Frequently Asked Questions
Is Bernardine’s idea of “degrees of love” unique to him?
No. The concept has roots in Origen’s Commentary on the Song of Songs, was systematized by St. Bernard of Clairvaux in his De Diligendo Deo, and was developed within the Franciscan school through Bonaventure’s Itinerarium Mentis in Deum. Bernardine synthesizes this heritage and applies it with particular force to the Eucharist as the apex of the series.
How does “becoming food” differ theologically from the Incarnation?
The Incarnation is a permanent but singular event — God takes on human nature once and dwells among us from outside. The Eucharist is a daily, renewable, and interior event — God enters each soul personally, bodily, and without remainder. The Incarnation gives us a brother; the Eucharist gives us a food, which is a category of union unavailable by any other means.
What does “united with us in every way” mean practically?
It means that no dimension of the human person is left untouched by Eucharistic union. The body is physically united through the Real Presence; the soul is spiritually nourished through sanctifying grace; and the deepest centre of the spirit is drawn into the life of the Trinity through the grace of contemplative union. No other sacrament operates across all three registers simultaneously.
Why does Bernardine call this the “last” degree and not merely a “high” one?
Because “last” in the scholastic sense means “ultimate” — the telos, the end toward which all prior degrees are ordered. The Eucharist is not simply greater than the Passion; it is the reason the Passion exists. The self-giving of the Cross is made perpetually available precisely in the form of food, so that union can be renewed daily and not merely remembered historically.
How does this connect to Lectio Divina and the broader contemplative tradition?
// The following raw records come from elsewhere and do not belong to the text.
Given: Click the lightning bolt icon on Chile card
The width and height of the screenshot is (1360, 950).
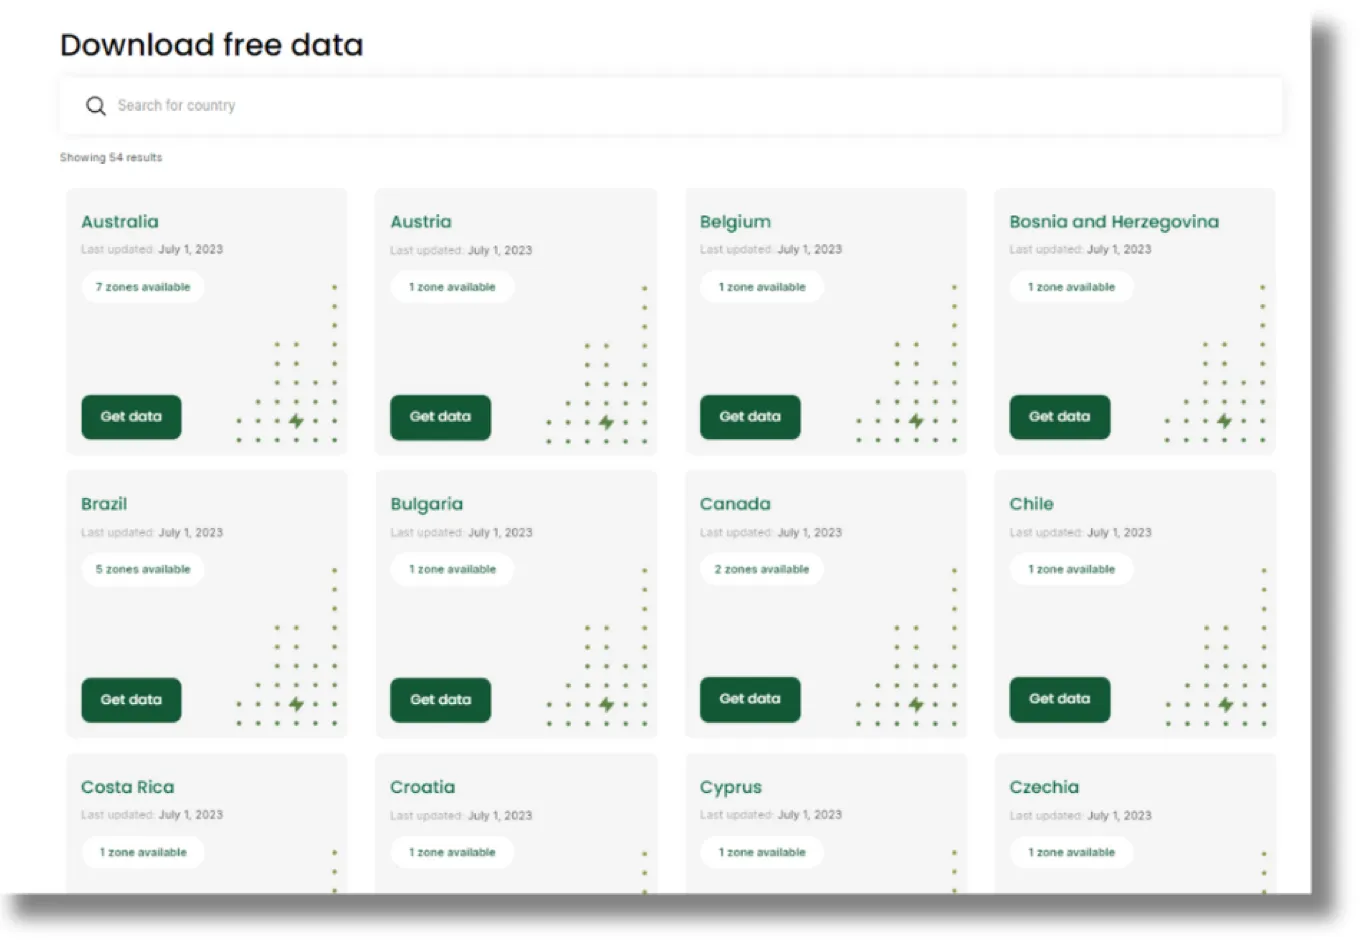Looking at the screenshot, I should [1226, 703].
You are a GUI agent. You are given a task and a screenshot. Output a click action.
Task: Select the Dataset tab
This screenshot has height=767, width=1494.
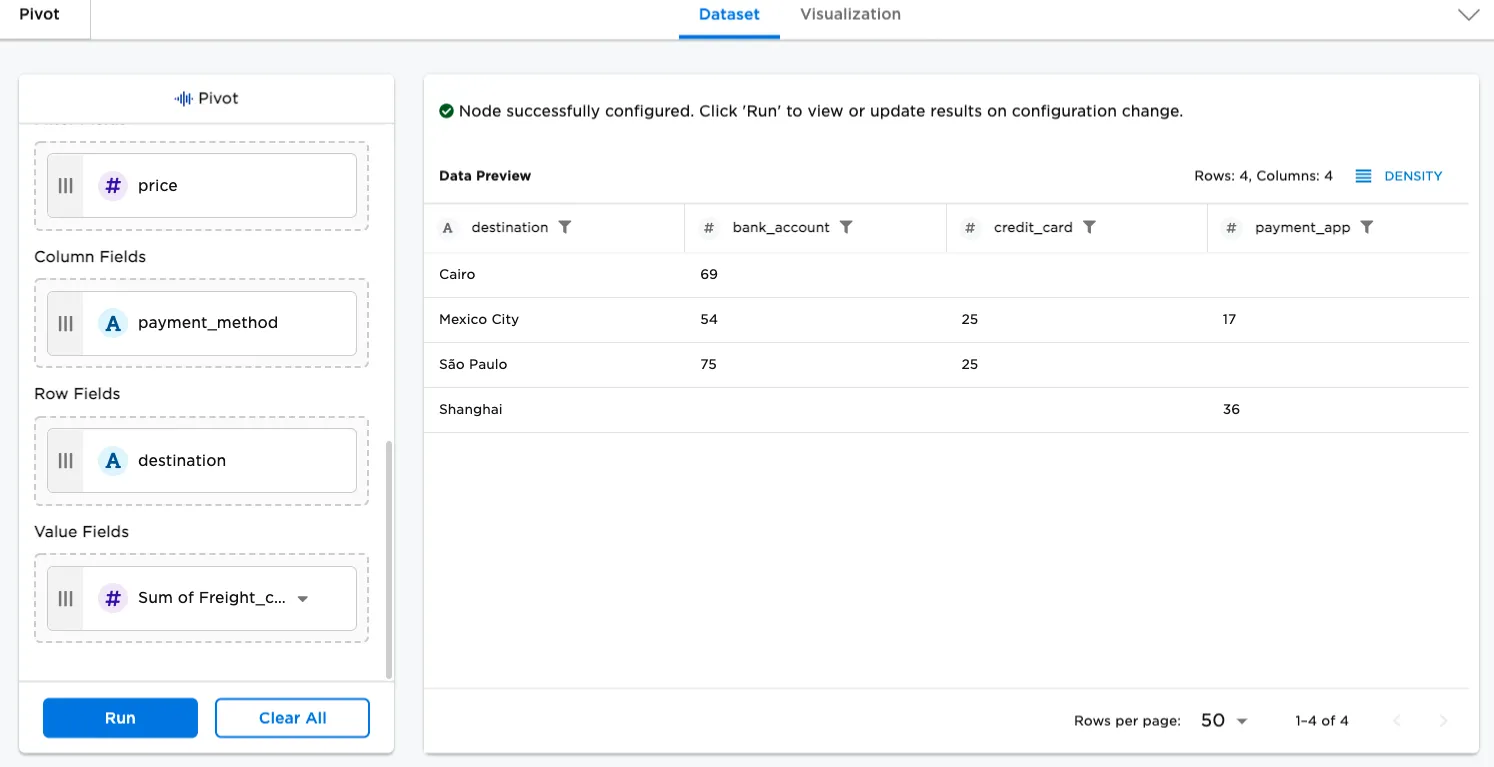coord(729,15)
Lectio Divina — the sacred reading and rumination on Scripture — is itself understood by the Fathers as a form of eating the Word. St. Jerome wrote: “We eat His flesh and drink His blood in the divine Scriptures and in the Eucharist.” The contemplative tradition sees these two tables — the Table of the Word and the Table of the Eucharist — as inseparable. Bernardine’s insight deepens the Lectio practice by revealing that the Word one reads and digests in prayer is the same Word who gives Himself as bread.